I miss being called that. I took it so much for granted that Reth would always be here. She was the brave one. Just like her mother.

"I never thought I would fall in love with anyone. And certainly not that fast. But… he got to me. And he gave me what I needed to… well, to get over myself. He made me feel like a real person again - and he made me put myself into this place where I could get hurt again - and that says everything really. Coz no one should have been able to do that."

She smiled. "Isn't that the very nature of love? That it moves you to places you never imagined? Just look around. I certainly never imagined a place like this, yet here I am!"

"But why does it have to hurt so much?"

She just hugged me. There's not really a good answer to that one.

"It'll pass, Reth. I promise."

"Maybe I don't want it to. I don't want to forget him."

"You've clearly not forgotten me. Have you forgotten your father? Or Pei? You won't forget him either."

"I don't know what to do, Momma."

At that she took my face in her hands and stared right into me again. Not like she was looking for something, but like she pouring her strength into me.

"You don't have to do anything, honey. You just have to be."

"What do I have to be?"

She smiled. "Avalon, Reth. You have to be that little piece of Avalon Dalziel Douglas fell in love with. That little piece of Avalon I raised to lead her clan and support her family - and allow her family to support her." She smoothed down the sash over my shoulder. "I think you'll be surprised just how many more people need a little piece of Avalon in their lives."

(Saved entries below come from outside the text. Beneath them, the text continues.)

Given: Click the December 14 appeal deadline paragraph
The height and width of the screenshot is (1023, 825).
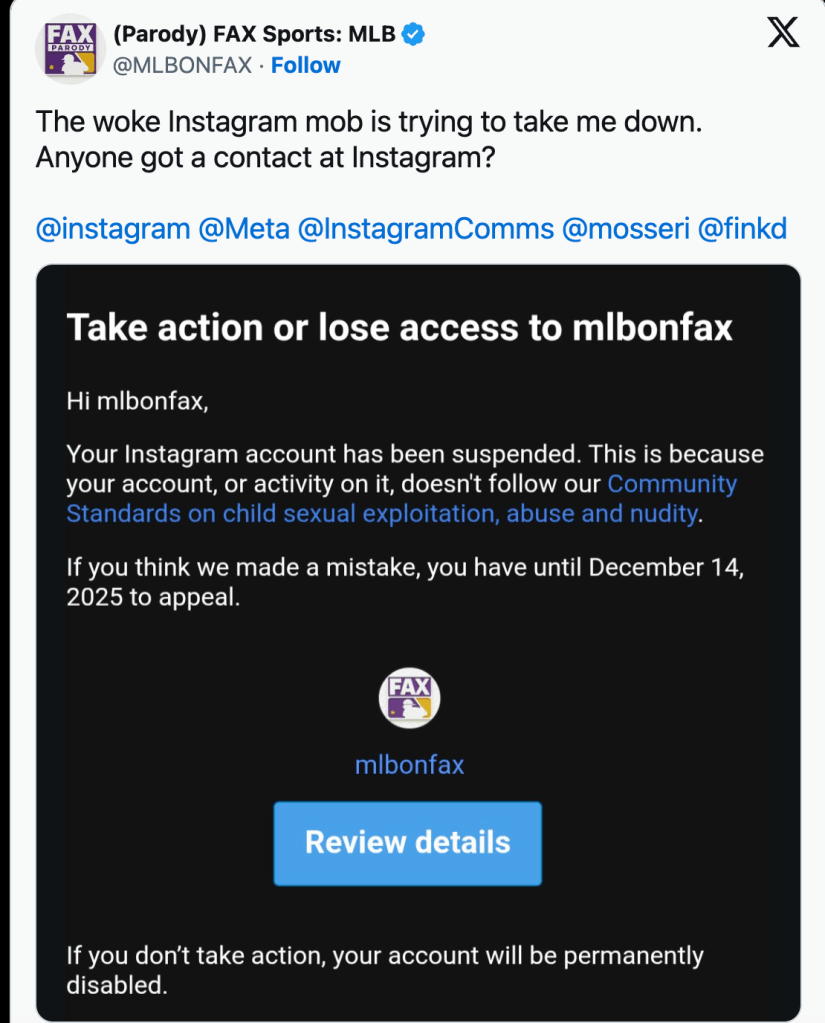Looking at the screenshot, I should pyautogui.click(x=405, y=583).
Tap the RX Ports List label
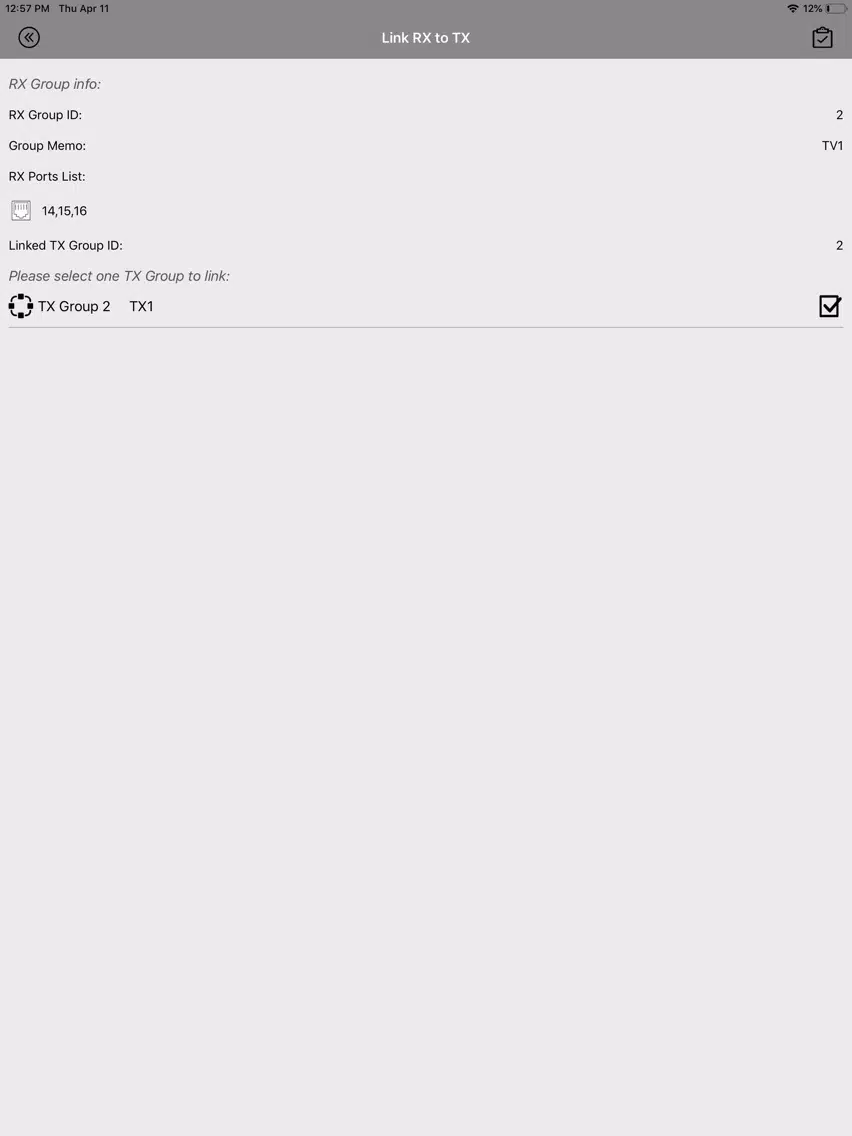Viewport: 852px width, 1136px height. (x=47, y=177)
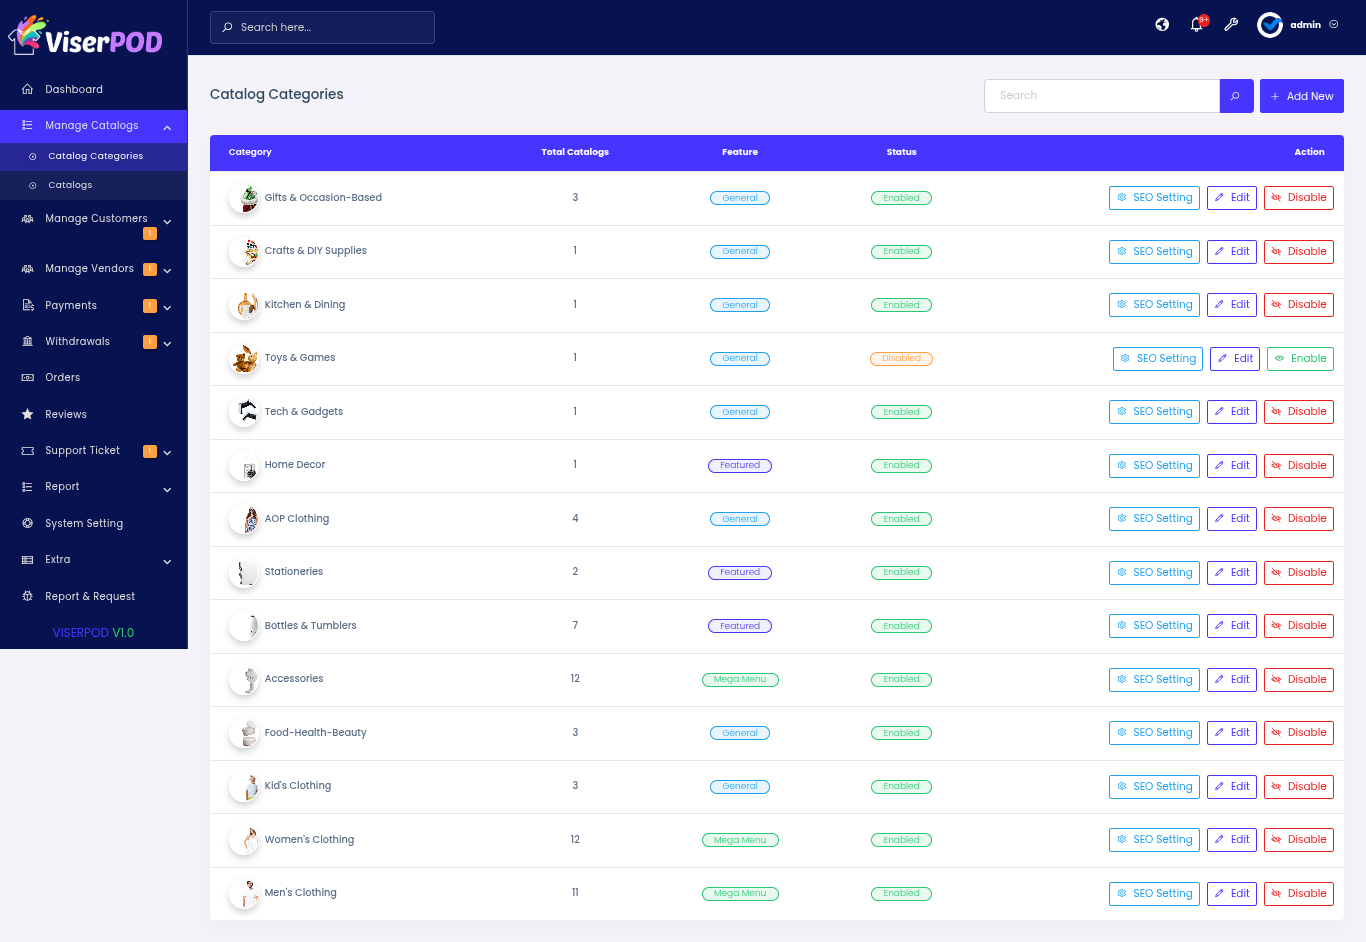Expand the Manage Vendors submenu
Viewport: 1366px width, 942px height.
[x=167, y=270]
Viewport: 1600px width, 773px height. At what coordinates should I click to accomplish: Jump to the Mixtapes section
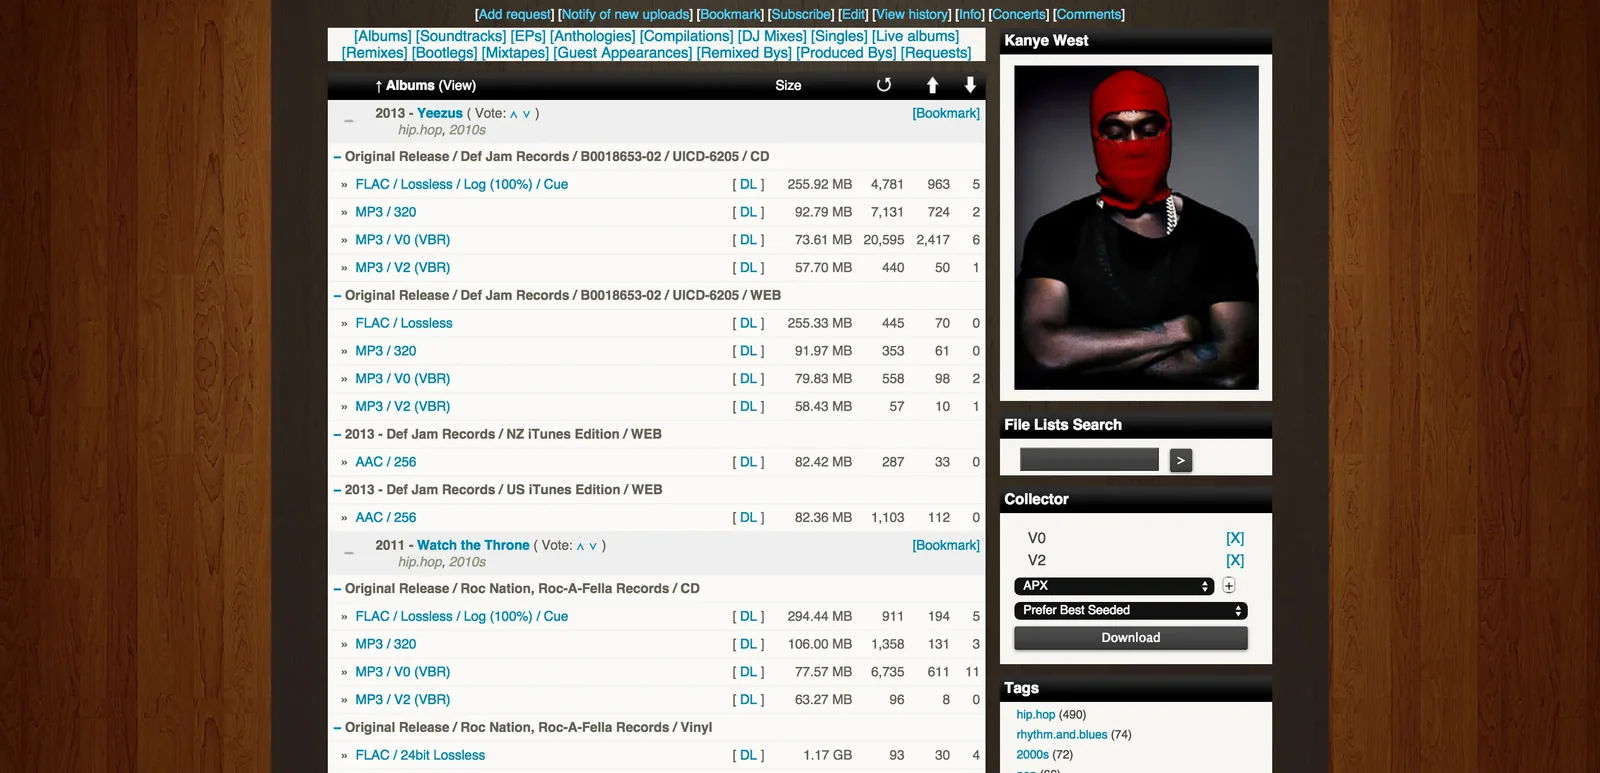pos(515,53)
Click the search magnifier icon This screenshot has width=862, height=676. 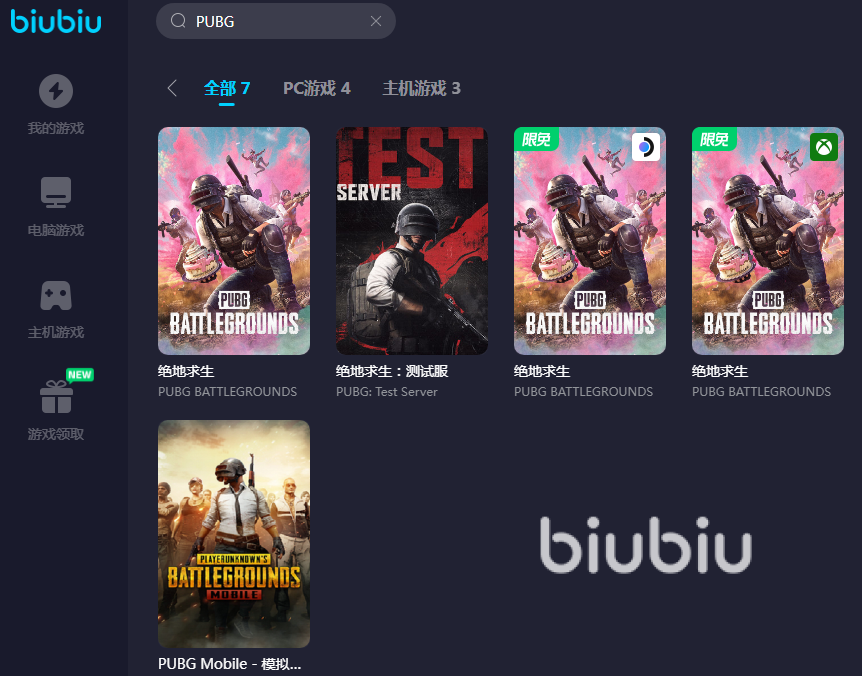[178, 21]
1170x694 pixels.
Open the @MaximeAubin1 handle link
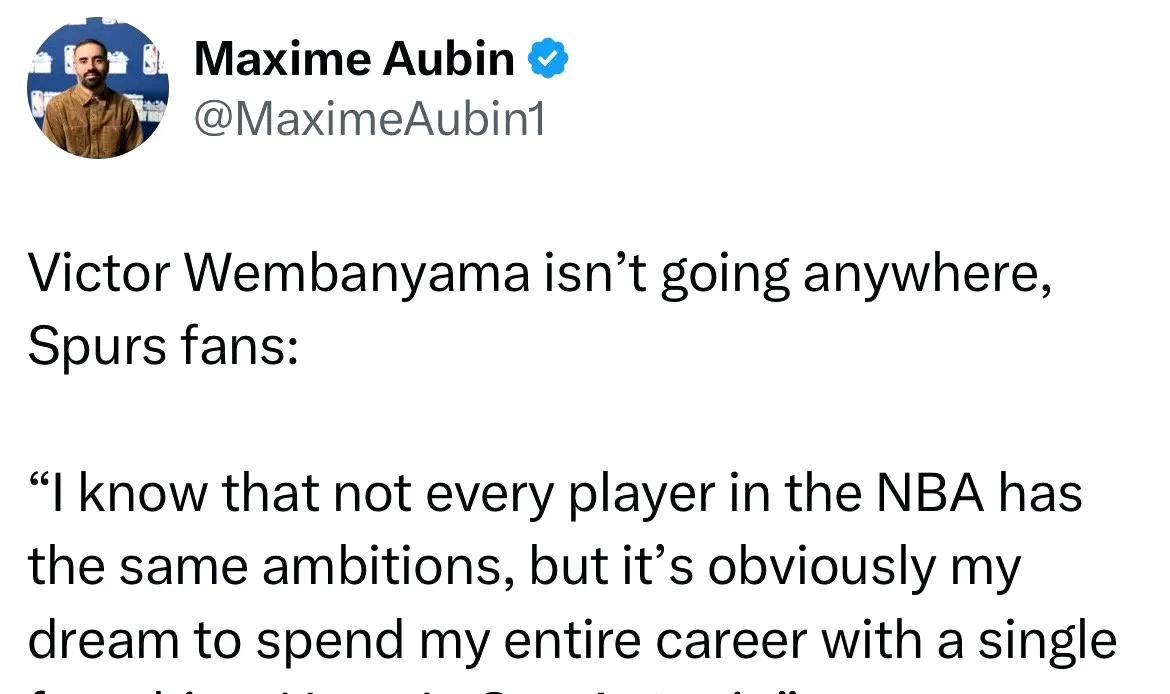[370, 119]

I shook my head. "That sounds lovely but it doesn't actually mean anything, Mother."
There was a momentary flicker of impatience across her eyes. It's all in the details. "Nazareth, I'm telling you you need only be who you are. You seem to have had difficulty with that in the past so I'm giving you the guidance you came all this way out here for." She leaned closer to me, gripping my face in her hands until we were nose to nose. "There's not a whole lot of Avalon left and part of it is you. So don't you dare waste it. You have a job to do at the end of this life of yours, but you've got to live first. And I'm sorry that you've got to feel the pain, but I promise you the joy is not over either. Do you understand me?"

I nodded. Well, wouldn't you?

"You will." She sat back then with a sigh. "I can't stay with you much longer. Not like this anyway. But you know I never left you, don't you? None of us did."

"I know."

"And Dalziel won't either."

"I know that too."

She made to stand but then thought better of it and looked at me sideways. "I'm sorry. I thought I could help you block your nightmares. I didn't think what would happen if…"

"If you died and you fighting my demons didn't work anymore?"

She nodded. "You can fight the real ones, why not these?"

"I don't know. They're always too strong."

She took my hand. "You're stronger. And that's what they don't want you to find out. I meant it, Reth. You were born to Dream. Why do you think the Raven haunts you?"

I still didn't really understand what she was trying to say but it didn't matter. I felt so tired and she was there. She pulled me back towards her.

"It will be all right. I know you'll be okay. But you need to sleep, honey. Don't worry. I'll watch over you tonight."

It seemed like the greatest idea in the world.



When I awoke - after what felt like many many hours asleep, she was gone. The day was bright for a Caledonian Autumn day. I picked a direction and walked until I found a village where they fed me and sent Angus to escort me back to Hearth and Home. I don't remember much of the journey, my head too full of all the things my mother had said. If I'm honest, I still don't know what to make of it. That's why I’m writing it down. Maybe one day it will all make sense. But today… I got to see my mother. And now everything is just that little bit better.